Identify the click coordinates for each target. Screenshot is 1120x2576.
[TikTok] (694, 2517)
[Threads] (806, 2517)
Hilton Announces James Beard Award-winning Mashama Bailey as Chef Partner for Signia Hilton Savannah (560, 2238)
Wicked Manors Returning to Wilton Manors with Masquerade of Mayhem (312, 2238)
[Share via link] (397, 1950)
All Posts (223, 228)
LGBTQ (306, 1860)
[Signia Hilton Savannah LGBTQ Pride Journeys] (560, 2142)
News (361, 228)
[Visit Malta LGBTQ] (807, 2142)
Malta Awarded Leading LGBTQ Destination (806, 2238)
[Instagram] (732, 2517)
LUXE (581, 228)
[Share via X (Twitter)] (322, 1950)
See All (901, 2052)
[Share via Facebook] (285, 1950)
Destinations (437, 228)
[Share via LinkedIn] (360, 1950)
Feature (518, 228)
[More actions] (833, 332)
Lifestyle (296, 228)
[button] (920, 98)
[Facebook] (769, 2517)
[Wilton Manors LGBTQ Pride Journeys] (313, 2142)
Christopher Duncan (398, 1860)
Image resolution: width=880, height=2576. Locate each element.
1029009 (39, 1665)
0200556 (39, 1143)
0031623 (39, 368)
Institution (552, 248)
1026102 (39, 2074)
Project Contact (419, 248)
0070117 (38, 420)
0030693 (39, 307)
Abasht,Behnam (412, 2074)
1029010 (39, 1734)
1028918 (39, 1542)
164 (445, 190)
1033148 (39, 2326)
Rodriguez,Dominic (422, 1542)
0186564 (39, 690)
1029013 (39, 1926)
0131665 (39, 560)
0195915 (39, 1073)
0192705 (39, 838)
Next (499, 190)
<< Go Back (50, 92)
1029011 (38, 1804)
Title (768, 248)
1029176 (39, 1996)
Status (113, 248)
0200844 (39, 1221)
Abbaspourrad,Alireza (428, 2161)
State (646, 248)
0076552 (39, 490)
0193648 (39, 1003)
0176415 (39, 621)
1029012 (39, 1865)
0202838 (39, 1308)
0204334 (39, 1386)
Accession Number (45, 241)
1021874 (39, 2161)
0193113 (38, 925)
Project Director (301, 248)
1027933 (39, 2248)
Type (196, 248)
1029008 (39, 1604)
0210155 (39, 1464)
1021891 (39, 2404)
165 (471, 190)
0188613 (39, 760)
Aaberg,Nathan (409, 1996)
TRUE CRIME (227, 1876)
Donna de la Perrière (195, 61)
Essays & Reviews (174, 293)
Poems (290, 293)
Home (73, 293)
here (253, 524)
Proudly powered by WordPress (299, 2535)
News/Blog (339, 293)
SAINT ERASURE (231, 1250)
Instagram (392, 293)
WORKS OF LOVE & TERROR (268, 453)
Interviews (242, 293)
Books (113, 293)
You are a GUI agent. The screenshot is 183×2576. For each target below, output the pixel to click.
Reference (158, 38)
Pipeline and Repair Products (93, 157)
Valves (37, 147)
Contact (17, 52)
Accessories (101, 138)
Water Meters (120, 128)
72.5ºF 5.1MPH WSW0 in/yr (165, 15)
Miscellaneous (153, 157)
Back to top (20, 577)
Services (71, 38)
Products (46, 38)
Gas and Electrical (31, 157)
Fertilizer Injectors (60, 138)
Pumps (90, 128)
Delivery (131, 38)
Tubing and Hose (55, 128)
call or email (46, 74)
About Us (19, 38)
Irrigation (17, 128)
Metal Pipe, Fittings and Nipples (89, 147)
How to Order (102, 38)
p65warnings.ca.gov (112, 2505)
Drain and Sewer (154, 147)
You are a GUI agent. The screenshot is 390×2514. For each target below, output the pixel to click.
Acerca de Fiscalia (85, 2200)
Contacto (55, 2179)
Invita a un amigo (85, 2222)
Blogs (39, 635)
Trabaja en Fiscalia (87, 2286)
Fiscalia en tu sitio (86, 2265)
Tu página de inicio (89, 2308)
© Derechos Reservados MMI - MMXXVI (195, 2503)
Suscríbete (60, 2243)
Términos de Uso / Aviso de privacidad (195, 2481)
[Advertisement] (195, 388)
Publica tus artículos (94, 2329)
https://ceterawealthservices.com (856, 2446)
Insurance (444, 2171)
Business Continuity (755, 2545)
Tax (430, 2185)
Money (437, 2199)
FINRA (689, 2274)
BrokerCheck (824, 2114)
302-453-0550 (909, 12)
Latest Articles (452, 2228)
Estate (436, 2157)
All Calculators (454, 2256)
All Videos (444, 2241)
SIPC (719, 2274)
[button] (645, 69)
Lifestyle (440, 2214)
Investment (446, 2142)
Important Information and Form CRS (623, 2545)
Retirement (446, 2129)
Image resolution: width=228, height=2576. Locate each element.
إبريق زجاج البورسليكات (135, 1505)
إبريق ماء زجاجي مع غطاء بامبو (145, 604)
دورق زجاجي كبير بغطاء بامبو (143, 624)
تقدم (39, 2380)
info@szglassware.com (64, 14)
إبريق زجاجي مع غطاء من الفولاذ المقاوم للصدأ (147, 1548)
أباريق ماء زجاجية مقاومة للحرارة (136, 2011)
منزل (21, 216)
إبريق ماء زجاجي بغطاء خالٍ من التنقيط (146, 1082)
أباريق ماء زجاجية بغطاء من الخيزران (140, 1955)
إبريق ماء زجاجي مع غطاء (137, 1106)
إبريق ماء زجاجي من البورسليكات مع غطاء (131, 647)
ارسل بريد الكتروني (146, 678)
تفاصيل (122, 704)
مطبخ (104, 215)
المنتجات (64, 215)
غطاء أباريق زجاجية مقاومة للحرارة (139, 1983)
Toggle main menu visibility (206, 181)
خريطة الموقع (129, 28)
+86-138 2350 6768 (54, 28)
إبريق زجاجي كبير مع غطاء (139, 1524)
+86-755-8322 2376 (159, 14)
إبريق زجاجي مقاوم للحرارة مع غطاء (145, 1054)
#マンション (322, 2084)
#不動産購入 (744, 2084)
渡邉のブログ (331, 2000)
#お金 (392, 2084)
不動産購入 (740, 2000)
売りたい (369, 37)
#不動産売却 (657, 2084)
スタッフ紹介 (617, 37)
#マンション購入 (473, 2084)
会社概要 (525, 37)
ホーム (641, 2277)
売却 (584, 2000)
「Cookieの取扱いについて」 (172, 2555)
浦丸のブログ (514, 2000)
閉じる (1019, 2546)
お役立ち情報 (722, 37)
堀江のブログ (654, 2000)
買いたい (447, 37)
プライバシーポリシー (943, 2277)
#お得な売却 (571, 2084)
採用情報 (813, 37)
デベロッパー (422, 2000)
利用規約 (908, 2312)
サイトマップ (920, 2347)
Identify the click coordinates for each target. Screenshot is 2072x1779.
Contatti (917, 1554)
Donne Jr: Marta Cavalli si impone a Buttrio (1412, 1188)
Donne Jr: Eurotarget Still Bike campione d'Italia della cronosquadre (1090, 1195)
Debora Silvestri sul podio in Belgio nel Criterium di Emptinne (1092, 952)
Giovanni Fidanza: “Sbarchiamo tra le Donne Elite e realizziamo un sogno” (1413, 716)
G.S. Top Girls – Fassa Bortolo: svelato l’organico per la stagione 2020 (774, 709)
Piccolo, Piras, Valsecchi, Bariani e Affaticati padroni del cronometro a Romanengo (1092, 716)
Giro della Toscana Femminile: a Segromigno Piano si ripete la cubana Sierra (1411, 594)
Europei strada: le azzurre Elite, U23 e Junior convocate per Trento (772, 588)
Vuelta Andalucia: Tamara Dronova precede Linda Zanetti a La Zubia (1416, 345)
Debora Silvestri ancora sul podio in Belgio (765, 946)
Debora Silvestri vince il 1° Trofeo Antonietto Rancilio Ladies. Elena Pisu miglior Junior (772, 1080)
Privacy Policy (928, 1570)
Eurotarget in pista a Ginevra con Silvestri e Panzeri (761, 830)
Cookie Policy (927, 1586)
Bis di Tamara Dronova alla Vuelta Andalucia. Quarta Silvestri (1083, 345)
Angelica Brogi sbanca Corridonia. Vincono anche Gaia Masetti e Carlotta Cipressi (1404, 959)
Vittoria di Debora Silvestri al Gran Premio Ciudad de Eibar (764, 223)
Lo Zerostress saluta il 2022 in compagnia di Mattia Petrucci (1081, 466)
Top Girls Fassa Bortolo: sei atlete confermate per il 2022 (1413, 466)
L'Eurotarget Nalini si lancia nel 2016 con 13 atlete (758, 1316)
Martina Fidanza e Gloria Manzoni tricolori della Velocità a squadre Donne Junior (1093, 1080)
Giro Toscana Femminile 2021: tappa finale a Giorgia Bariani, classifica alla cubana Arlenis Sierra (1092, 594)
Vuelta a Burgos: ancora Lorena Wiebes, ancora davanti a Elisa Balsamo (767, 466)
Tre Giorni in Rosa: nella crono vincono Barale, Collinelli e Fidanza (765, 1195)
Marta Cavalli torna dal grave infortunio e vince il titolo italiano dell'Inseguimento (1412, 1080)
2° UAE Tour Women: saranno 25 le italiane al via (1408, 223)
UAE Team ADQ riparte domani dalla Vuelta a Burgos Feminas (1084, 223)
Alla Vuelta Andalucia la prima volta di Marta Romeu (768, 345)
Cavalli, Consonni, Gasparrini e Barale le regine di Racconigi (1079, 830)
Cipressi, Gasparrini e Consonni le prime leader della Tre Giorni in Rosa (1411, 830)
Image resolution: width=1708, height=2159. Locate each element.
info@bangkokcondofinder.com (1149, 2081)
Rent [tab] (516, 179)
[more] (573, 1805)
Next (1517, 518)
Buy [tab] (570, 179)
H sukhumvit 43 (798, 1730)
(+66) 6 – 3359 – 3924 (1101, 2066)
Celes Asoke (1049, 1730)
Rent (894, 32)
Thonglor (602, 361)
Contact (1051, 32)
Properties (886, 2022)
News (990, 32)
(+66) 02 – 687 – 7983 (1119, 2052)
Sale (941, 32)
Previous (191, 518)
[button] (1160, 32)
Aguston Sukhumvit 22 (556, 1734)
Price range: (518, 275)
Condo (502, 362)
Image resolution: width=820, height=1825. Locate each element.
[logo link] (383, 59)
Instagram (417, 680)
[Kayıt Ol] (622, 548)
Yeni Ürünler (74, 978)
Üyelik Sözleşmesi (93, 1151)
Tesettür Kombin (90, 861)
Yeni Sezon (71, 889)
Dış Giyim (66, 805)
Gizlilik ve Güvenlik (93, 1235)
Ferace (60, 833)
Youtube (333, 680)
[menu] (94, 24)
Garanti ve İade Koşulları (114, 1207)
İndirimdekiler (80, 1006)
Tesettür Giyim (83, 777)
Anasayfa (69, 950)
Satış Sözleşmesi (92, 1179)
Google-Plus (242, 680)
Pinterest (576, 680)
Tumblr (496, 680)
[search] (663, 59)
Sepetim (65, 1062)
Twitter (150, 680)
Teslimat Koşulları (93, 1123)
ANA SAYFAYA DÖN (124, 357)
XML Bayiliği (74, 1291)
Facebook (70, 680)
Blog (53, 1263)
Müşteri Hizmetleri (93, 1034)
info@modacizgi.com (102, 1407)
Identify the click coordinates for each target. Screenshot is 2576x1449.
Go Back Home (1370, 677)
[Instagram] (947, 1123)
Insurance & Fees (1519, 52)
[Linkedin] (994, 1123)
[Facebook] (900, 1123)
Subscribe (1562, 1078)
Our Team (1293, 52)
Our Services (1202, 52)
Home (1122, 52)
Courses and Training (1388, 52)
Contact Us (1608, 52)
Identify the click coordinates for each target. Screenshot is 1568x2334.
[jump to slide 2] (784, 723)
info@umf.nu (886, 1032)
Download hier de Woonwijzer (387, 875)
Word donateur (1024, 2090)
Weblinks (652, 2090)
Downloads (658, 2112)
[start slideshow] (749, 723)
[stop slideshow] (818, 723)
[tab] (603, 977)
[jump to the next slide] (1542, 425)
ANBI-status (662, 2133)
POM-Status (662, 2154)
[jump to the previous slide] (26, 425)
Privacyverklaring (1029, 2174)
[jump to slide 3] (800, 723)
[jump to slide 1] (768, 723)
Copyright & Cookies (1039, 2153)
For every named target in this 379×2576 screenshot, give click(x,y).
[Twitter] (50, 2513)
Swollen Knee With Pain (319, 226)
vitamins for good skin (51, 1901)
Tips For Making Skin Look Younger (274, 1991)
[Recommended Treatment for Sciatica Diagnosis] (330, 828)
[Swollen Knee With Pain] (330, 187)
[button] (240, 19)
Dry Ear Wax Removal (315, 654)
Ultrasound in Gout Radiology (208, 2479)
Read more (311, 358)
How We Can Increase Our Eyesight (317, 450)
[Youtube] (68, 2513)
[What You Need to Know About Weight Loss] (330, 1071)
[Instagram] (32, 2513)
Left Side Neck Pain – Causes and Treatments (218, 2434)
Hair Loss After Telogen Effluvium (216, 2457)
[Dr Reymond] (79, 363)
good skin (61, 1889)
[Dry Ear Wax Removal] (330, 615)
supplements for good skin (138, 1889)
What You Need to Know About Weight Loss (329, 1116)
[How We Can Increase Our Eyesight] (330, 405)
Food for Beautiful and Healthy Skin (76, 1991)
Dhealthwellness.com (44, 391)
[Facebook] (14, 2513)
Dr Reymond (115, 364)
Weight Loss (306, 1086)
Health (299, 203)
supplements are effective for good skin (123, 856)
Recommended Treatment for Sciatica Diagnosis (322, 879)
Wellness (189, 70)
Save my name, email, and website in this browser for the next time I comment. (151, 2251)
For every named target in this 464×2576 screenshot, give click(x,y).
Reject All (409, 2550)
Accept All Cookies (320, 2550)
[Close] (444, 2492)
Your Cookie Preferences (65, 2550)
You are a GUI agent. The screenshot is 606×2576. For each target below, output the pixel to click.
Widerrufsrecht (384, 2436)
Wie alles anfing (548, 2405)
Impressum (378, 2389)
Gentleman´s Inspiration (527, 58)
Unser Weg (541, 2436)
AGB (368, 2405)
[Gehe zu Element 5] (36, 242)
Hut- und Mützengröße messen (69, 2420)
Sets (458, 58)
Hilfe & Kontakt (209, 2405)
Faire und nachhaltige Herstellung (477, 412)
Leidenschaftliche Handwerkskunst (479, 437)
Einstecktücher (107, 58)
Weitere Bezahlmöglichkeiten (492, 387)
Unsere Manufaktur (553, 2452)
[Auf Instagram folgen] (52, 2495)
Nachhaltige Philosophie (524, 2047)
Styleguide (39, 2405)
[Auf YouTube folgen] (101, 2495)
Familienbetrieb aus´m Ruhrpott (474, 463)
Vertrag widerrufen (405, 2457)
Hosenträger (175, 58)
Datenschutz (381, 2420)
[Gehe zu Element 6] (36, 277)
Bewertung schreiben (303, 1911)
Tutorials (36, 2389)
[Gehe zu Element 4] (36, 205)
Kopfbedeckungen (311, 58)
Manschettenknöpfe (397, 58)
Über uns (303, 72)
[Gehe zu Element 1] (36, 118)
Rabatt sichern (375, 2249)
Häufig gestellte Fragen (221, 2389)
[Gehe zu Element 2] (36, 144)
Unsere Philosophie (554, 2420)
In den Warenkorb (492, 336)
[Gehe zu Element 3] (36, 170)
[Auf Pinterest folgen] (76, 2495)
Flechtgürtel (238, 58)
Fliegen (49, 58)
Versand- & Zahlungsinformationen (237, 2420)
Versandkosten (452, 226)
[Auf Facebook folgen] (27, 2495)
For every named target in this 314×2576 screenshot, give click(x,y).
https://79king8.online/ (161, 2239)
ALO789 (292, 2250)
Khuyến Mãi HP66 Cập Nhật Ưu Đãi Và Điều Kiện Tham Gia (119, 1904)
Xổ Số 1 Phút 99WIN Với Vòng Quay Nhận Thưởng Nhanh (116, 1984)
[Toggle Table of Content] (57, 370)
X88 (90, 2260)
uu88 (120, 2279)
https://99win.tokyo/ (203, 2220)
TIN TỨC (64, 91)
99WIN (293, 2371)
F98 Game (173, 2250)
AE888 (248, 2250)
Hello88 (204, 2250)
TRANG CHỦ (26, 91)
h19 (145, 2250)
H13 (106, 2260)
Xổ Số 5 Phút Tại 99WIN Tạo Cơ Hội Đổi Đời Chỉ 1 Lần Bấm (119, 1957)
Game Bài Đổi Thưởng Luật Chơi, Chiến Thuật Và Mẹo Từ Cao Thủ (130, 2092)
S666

:: Task requirements ::
I'd like the lines above from the one with "Business Continuity (755, 2545)" up to and including the one with "Retirement (446, 2129)" copied exactly, with no other lines.

:: Solution to this exercise ::
Business Continuity (755, 2545)
Tax (430, 2185)
Money (437, 2199)
FINRA (689, 2274)
BrokerCheck (824, 2114)
302-453-0550 (909, 12)
Latest Articles (452, 2228)
Estate (436, 2157)
All Calculators (454, 2256)
All Videos (444, 2241)
SIPC (719, 2274)
[button] (645, 69)
Lifestyle (440, 2214)
Investment (446, 2142)
Important Information and Form CRS (623, 2545)
Retirement (446, 2129)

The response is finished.